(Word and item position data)
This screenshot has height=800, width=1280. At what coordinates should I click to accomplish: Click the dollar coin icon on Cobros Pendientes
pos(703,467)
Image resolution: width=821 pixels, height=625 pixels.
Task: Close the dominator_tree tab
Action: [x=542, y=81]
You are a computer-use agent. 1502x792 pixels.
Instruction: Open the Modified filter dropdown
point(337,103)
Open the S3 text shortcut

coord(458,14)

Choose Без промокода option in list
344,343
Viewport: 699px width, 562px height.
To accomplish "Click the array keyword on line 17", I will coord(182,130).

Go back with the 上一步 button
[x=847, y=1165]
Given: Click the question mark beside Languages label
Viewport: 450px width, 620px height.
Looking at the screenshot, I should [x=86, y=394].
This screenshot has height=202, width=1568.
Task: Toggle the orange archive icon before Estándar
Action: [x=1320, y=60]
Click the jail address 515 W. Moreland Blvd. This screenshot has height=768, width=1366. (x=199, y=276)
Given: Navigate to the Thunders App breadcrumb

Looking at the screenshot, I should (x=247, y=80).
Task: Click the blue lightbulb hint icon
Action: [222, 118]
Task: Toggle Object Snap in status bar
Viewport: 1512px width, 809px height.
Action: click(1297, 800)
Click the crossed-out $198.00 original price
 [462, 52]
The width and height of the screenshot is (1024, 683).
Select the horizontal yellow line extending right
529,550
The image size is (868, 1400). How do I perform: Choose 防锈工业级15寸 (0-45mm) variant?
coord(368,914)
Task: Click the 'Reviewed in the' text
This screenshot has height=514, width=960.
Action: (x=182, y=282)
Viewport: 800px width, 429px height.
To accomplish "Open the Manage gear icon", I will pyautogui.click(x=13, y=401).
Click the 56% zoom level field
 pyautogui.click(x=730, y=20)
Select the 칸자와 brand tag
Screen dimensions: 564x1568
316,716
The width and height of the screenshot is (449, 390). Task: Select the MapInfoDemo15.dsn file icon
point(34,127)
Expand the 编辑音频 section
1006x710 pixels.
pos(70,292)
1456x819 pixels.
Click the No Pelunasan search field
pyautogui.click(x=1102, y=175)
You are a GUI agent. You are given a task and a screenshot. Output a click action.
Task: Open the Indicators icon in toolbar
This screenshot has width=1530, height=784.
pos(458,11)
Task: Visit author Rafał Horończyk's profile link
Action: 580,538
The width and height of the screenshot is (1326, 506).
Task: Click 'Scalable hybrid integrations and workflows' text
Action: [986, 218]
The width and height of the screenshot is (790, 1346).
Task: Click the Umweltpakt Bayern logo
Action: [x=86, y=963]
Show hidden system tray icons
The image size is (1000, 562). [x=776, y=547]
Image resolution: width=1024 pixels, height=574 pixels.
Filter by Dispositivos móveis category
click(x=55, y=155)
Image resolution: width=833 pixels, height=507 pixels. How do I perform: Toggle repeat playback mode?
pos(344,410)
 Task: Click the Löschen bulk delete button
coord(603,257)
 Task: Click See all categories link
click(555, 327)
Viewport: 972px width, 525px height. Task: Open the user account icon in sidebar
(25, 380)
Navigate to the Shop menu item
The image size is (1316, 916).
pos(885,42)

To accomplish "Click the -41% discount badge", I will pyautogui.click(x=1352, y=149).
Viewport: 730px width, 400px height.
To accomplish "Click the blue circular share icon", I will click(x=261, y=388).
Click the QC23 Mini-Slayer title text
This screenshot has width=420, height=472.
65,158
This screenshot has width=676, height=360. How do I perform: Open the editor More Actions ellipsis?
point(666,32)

> To do
Copy out these entries line for line, with nothing changed.

> The response
This screenshot has height=800, width=1280. At what coordinates should I click to accomplish: Click the dollar coin icon on Cobros Pendientes
pos(703,467)
Image resolution: width=821 pixels, height=625 pixels.
Task: Close the dominator_tree tab
Action: [x=542, y=81]
You are a computer-use agent. 1502x792 pixels.
Instruction: Open the Modified filter dropdown
point(337,103)
Open the S3 text shortcut

coord(458,14)

Choose Без промокода option in list
344,343
Viewport: 699px width, 562px height.
To accomplish "Click the array keyword on line 17", I will coord(182,130).

Go back with the 上一步 button
[x=847, y=1165]
Given: Click the question mark beside Languages label
Viewport: 450px width, 620px height.
Looking at the screenshot, I should [x=86, y=394].
This screenshot has height=202, width=1568.
Task: Toggle the orange archive icon before Estándar
Action: [x=1320, y=60]
Click the jail address 515 W. Moreland Blvd. This screenshot has height=768, width=1366. (x=199, y=276)
Given: Navigate to the Thunders App breadcrumb

Looking at the screenshot, I should (x=247, y=80).
Task: Click the blue lightbulb hint icon
Action: [222, 118]
Task: Toggle Object Snap in status bar
Viewport: 1512px width, 809px height.
Action: click(1297, 800)
Click the crossed-out $198.00 original price
 [462, 52]
The width and height of the screenshot is (1024, 683).
Select the horizontal yellow line extending right
529,550
The image size is (868, 1400). How do I perform: Choose 防锈工业级15寸 (0-45mm) variant?
coord(368,914)
Task: Click the 'Reviewed in the' text
This screenshot has height=514, width=960.
Action: (x=182, y=282)
Viewport: 800px width, 429px height.
To accomplish "Open the Manage gear icon", I will pyautogui.click(x=13, y=401).
Click the 56% zoom level field
 pyautogui.click(x=730, y=20)
Select the 칸자와 brand tag
Screen dimensions: 564x1568
316,716
The width and height of the screenshot is (449, 390). Task: Select the MapInfoDemo15.dsn file icon
point(34,127)
Expand the 编辑音频 section
1006x710 pixels.
pos(70,292)
1456x819 pixels.
Click the No Pelunasan search field
pyautogui.click(x=1102, y=175)
You are a GUI agent. You are given a task and a screenshot. Output a click action.
Task: Open the Indicators icon in toolbar
This screenshot has width=1530, height=784.
pos(458,11)
Task: Visit author Rafał Horończyk's profile link
Action: 580,538
The width and height of the screenshot is (1326, 506).
Task: Click 'Scalable hybrid integrations and workflows' text
Action: [986, 218]
The width and height of the screenshot is (790, 1346).
Task: Click the Umweltpakt Bayern logo
Action: [x=86, y=963]
Show hidden system tray icons
The image size is (1000, 562). [x=776, y=547]
Image resolution: width=1024 pixels, height=574 pixels.
Filter by Dispositivos móveis category
click(x=55, y=155)
Image resolution: width=833 pixels, height=507 pixels. How do I perform: Toggle repeat playback mode?
pos(344,410)
 Task: Click the Löschen bulk delete button
coord(603,257)
 Task: Click See all categories link
click(555, 327)
Viewport: 972px width, 525px height. Task: Open the user account icon in sidebar
(25, 380)
Navigate to the Shop menu item
The image size is (1316, 916).
pos(885,42)

To accomplish "Click the -41% discount badge", I will pyautogui.click(x=1352, y=149).
Viewport: 730px width, 400px height.
To accomplish "Click the blue circular share icon", I will click(x=261, y=388).
Click the QC23 Mini-Slayer title text
This screenshot has width=420, height=472.
65,158
This screenshot has width=676, height=360. How do I perform: Open the editor More Actions ellipsis?
point(666,32)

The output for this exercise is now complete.